Is it common usage to have word-initial hyphens in Finnish? In English, it is not. The example New York -syndrooma doesn't look like normal language to my English-speaking, search-engine-loving eyes. A word initial hyphen looks like special syntax, which is how it's being treated here.

Queries with the more typical hyphens between words do get an option to create a page: i-like-hyphens, or English-speaking, search-engine-loving eyes.

I read the Finnish discussion in translation—so I didn't get all of it—but I did find the link discussed there: Eino Leino -palkinto, which translates to Eino Leino -award. Is that a common usage?

Is it common usage to have word-initial hyphens in Finnish?

Yes. If the first part of a Finnish compound consists of separately written words (e.g., "Eino Leino" in your example), we use a space and hyphen (or non-breaking hyphen) to separate the two parts. The spelling conventions are explained here (unfortunately only in Finnish): http://www.kielitoimistonohjepankki.fi/ohje/131

TJones added a comment.Aug 5 2016, 5:47 PM

Yes. If the first part of a Finnish compound consists of separately written words (e.g., "Eino Leino" in your example), we use a space and hyphen

That's very interesting. In American English, copyeditors would use en dashes, and non-copyeditors would use regular connected hyphens—until their copyeditor corrected them.

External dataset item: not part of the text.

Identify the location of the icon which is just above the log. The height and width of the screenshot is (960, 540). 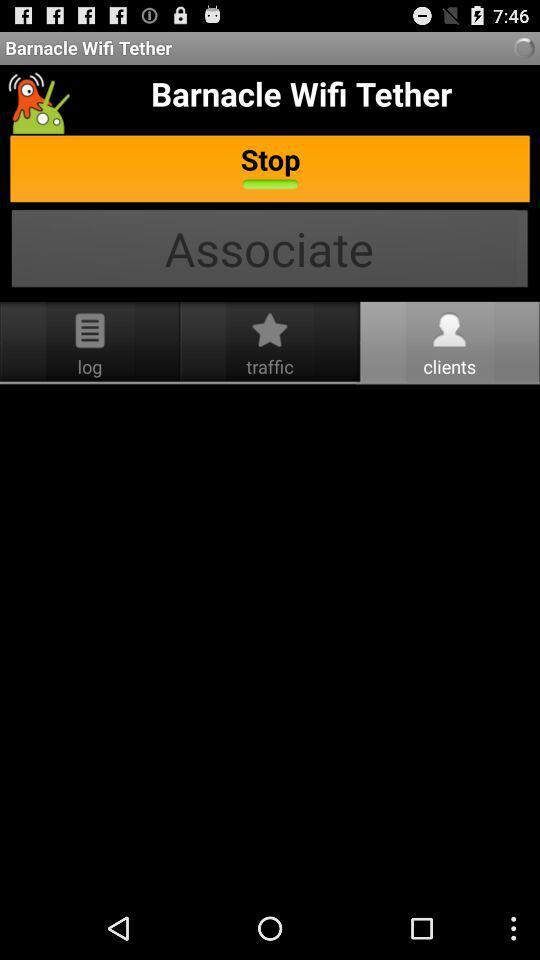
(89, 330).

I can see why it's causing problems on Finnish Wikipedia. Thanks for explaining/verifying/linking. It makes more sense now.

My first though is that the most reasonable fix would be to add a configuration parameter to control what elements of search syntax should be disallowed in titles that are recommended for article creation (instead of disallowing everything). Just allowing space+hyphen in titles everywhere would lead to complaints in the other direction from users whose writing conventions don't use hyphens that way.

I have a follow up question: do Finnish users want to use the hyphen as a negation marker? Searching for Eino Leino -palkinto gives an exact title match, which is fine, but adding an extra n as a typo—Eino Leinno -palkinto matches Eino Leino well enough, but prevents any match on palkinto, which seems bad. Or are people just used to that kind of thing?

A simpler solution might be to remove hyphens from the search syntax for Finnish Wikis. ! is still available for negation. On the other hand, Google Finland treats the space+hyphen as a negated search, and—for better or worse—Google tends to set the expectations for basic search syntax for unsophisticated users.

debt added a subscriber: debt.

Since this uses the special syntax and we typically don't suggest making a page based on the special syntax, we're not sure if this needs to be done. Moving to the later column until we get more feedback.